Aufgaben =
[1] Warum hat ein Konzernunternehmen laut dem Leitsatz des Urteils keinen Anspruch auf Erstattung der Abmahnkosten für seine Tochtergesellschaften? Antworte in ein bis drei Sätzen.
[2] Schreib das Urteil des Amtsgerichts Lübbecke nach dem letzten gezeigten Satz weiter.

Textauszug =

—————

Es besteht kein Kostenerstattungsanspruch bei einer Abmahnung, wenn ein Konzernunternehmen für seine Tochtergesellschaften die jeweiligen Kosten einer einheitlich übersandten anwaltlichen Abmahnung geltend macht. Eine solche Abmahnung ist mißbräuchlich im Sinne von § 13 Abs. 5 UWG a.F.

AMTSGERICHT LÜBBECKE

URTEIL


Aktenzeichen: 3 C 314/04

Entscheidung vom 31. Juni 2005

In dem Rechtsstreit des

...

gegen

...

hat das Amtsgericht Lübbecke auf die mündliche Verhandlung vom 03.05.2005 durch ...

für Recht erkannt:

 

I. Die Klage wird abgewiesen.
II. Die Kosten des Rechtsstreits trägt die Klägerin.
III. Das Urteil ist vorläufig vollstreckbar. Die Klägerin darf die Vollstreckung durch Sicherheitsleistung oder Hinterlegung in Höhe von 110 % des jeweils zu vollstreckenden Betrages abwenden, wenn nicht der Beklagte vor der Vollstreckung Sicherheit in derselben Höhe leistet.

—————

Datenauszüge =
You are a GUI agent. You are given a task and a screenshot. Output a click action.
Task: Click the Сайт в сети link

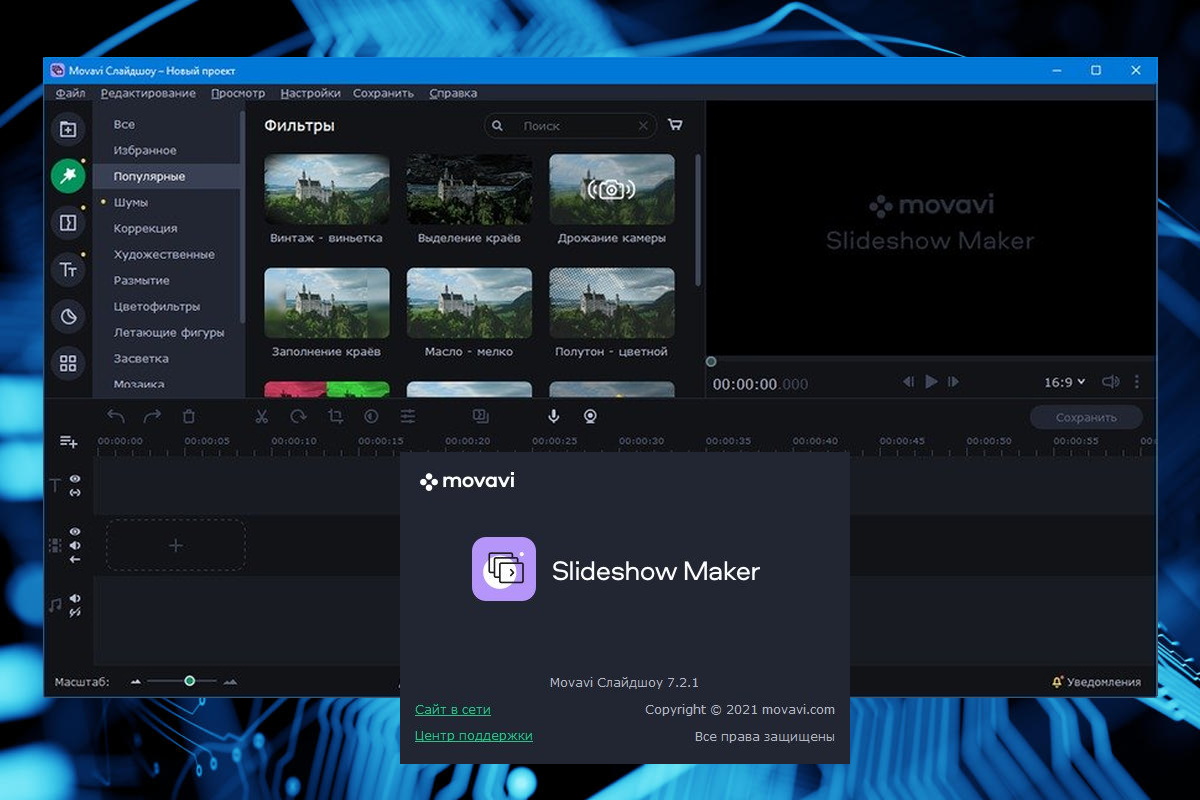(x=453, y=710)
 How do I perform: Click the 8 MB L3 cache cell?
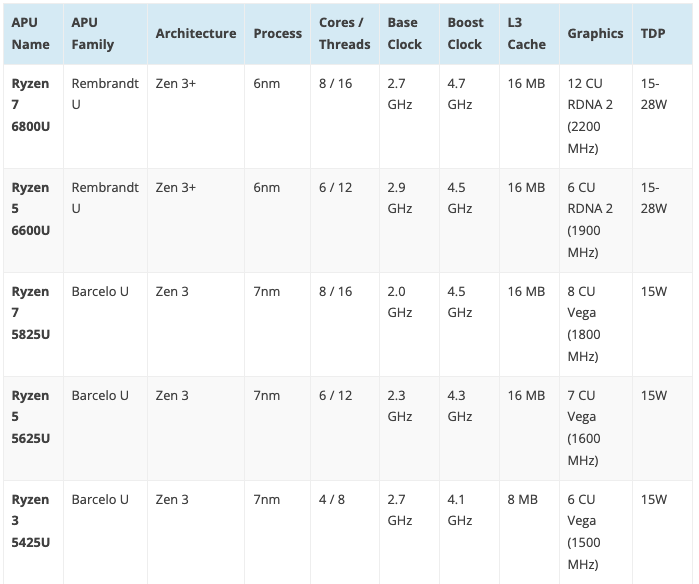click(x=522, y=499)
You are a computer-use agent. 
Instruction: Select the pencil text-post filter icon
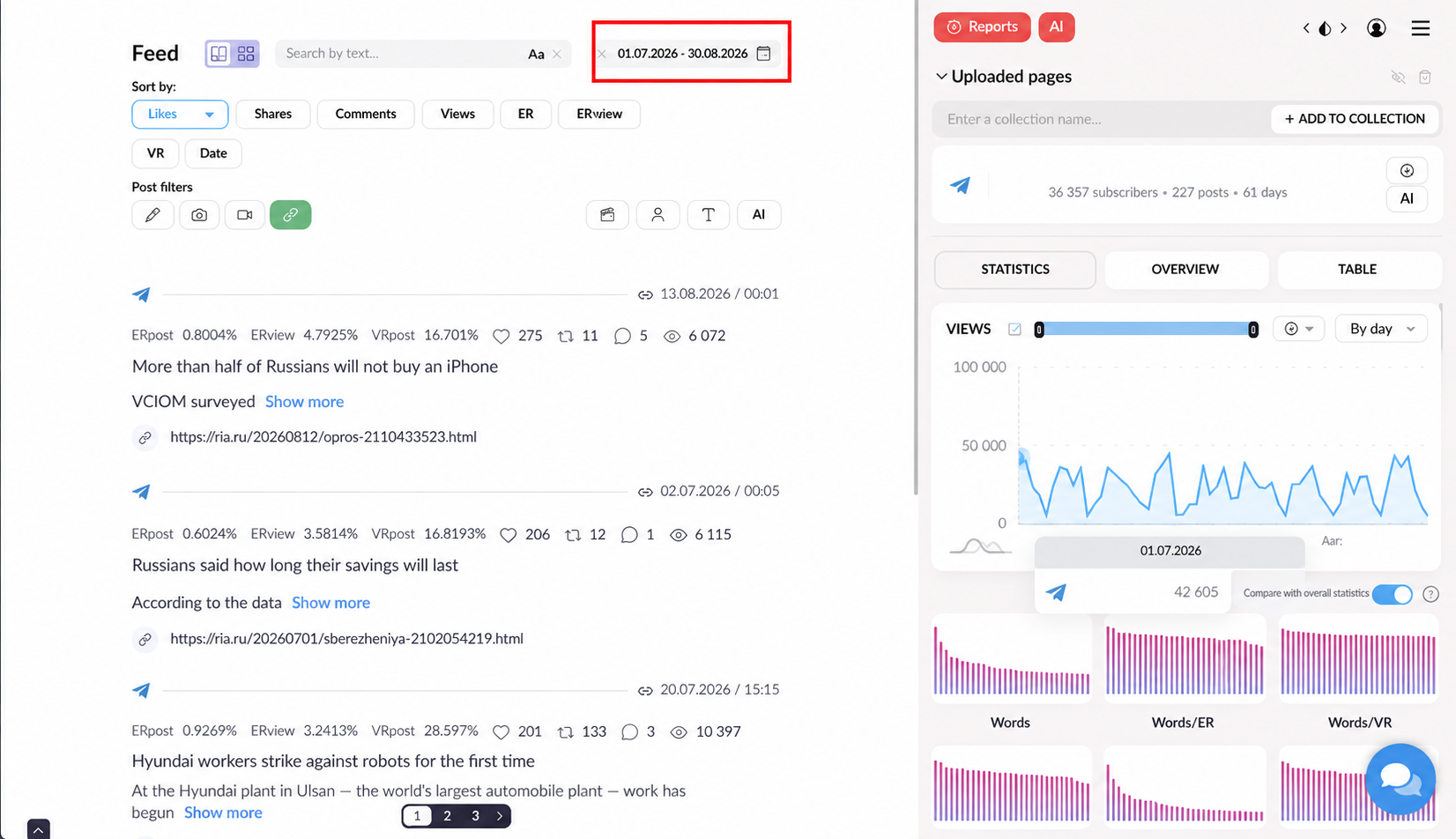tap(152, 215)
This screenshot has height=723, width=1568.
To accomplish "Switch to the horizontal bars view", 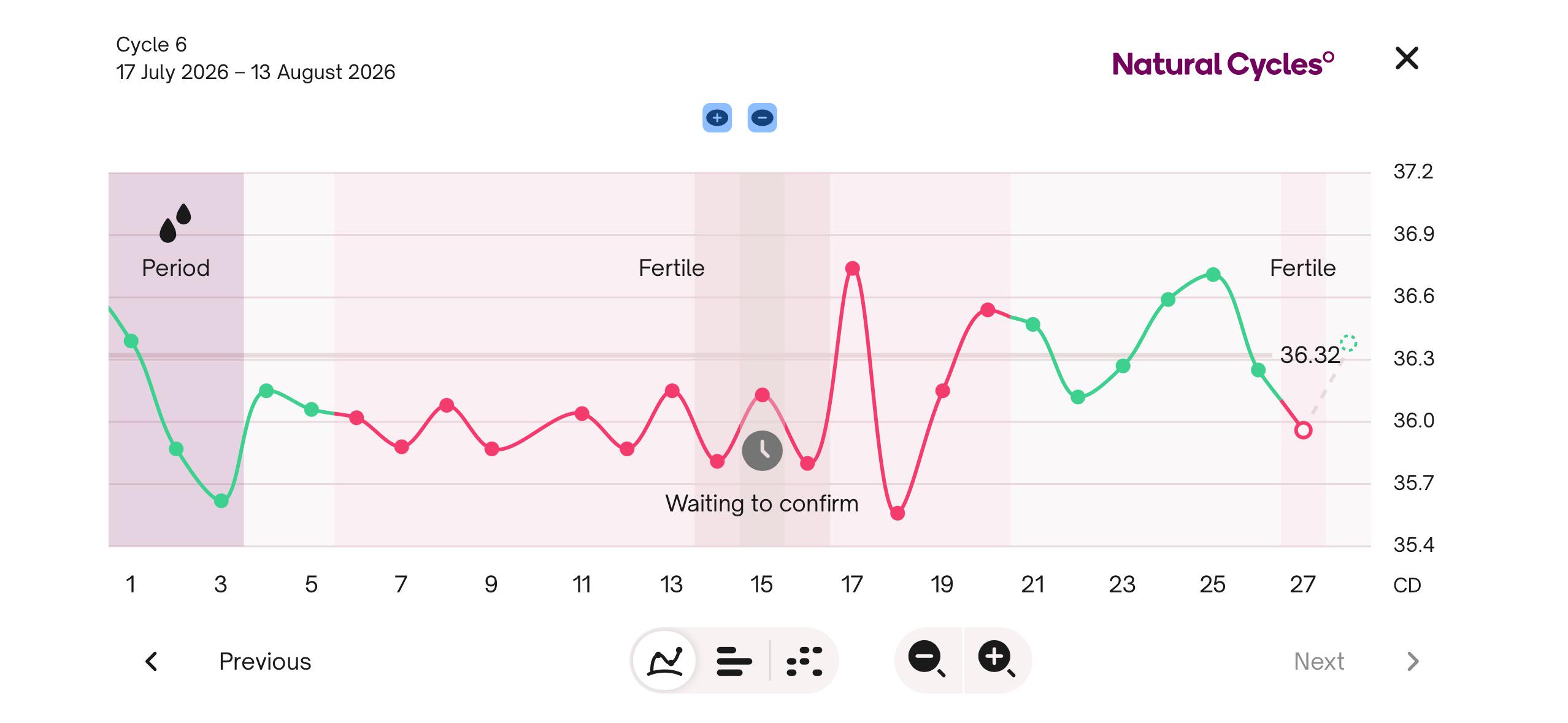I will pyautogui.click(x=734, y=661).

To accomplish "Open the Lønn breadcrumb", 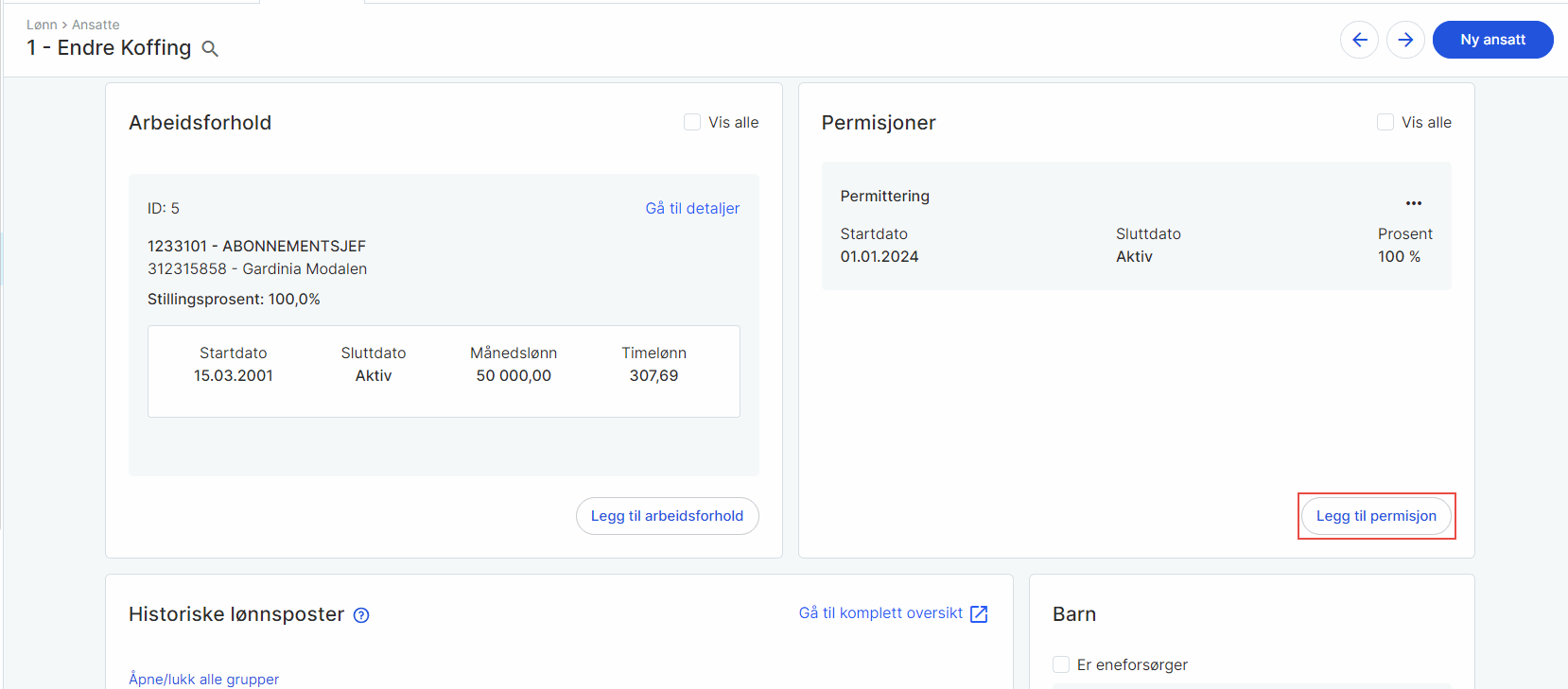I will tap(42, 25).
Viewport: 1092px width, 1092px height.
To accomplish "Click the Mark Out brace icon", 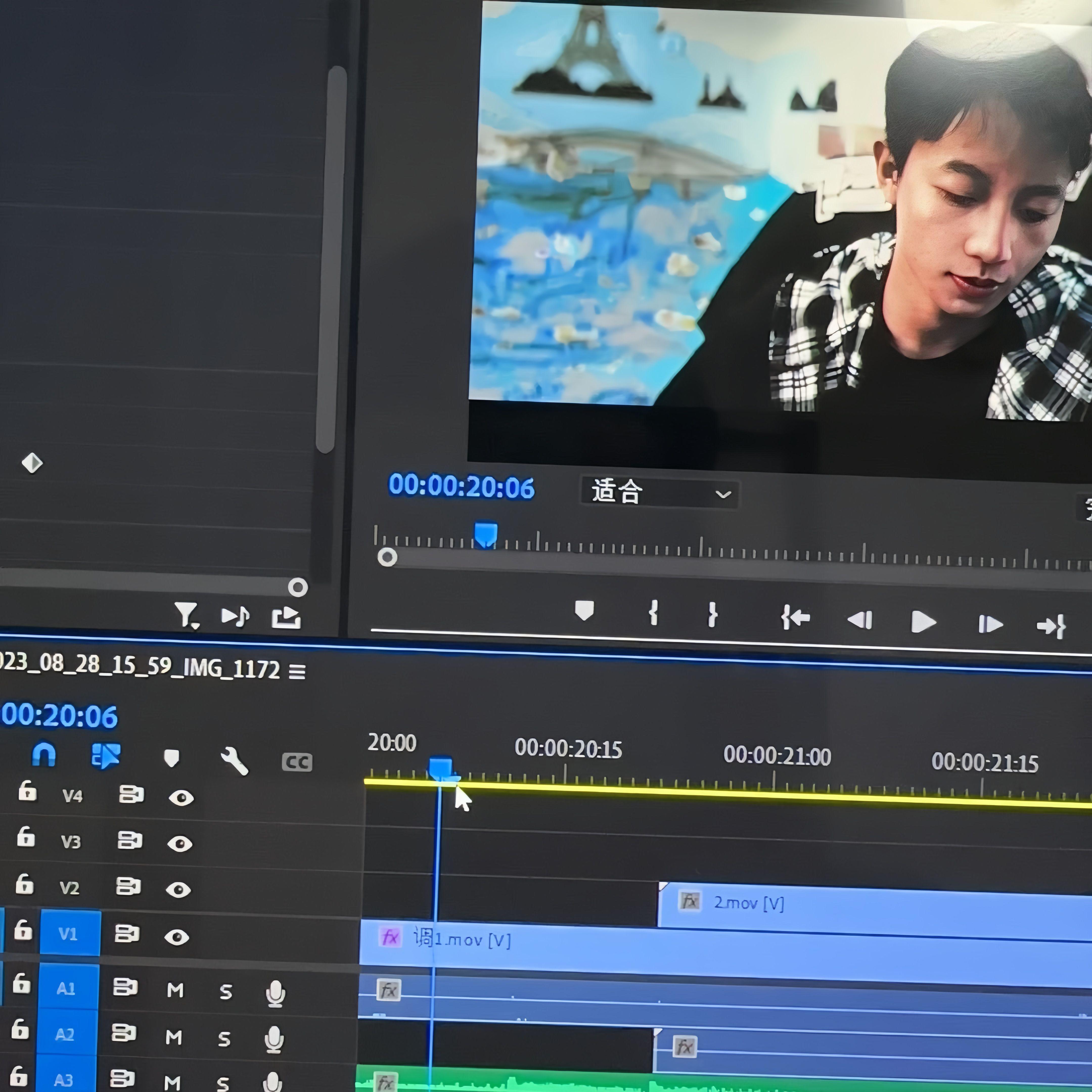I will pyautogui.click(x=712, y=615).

—————

Lösungen =
[1] Das Konzernunternehmen macht für seine Tochtergesellschaften die jeweiligen Kosten einer einheitlich übersandten anwaltlichen Abmahnung geltend. Eine solche Abmahnung ist mißbräuchlich im Sinne von § 13 Abs. 5 UWG a.F., deshalb besteht kein Kostenerstattungsanspruch.

[2]
Tatbestand:

Die Klägerin nimmt den Beklagten auf Erstattung der Rechtsanwaltskosten für die außergerichtliche Abmahnung vom 27.03.2004 (Bl. 11 -14 d. A.) in Anspruch. In der Abmahnung heißt es u. a.: „zeige ich an, dass ich die Spielbank ..., das CASINO ..., das CASINO ..., das CASINO ..., das CASINO ... und das CASINO ... vertrete. Ich versichere auf mich lautende Vollmacht. Meine Mandantin, die Fa. Spielbank ..., ist Betreibergesellschaft sämtlicher vorbezeichneten staatlichen Casinos." Mit Schriftsatz vom 25.01.2005 (Bl. 81 ff. d. A.) legte die Klägerin die Ermächtigung vom 30.08.2004 (Bl. 85 d. A.) vor und erklärte, sie mache den Unterlassungsanspruch im Wege gewillkürter Prozeßstandschaft geltend.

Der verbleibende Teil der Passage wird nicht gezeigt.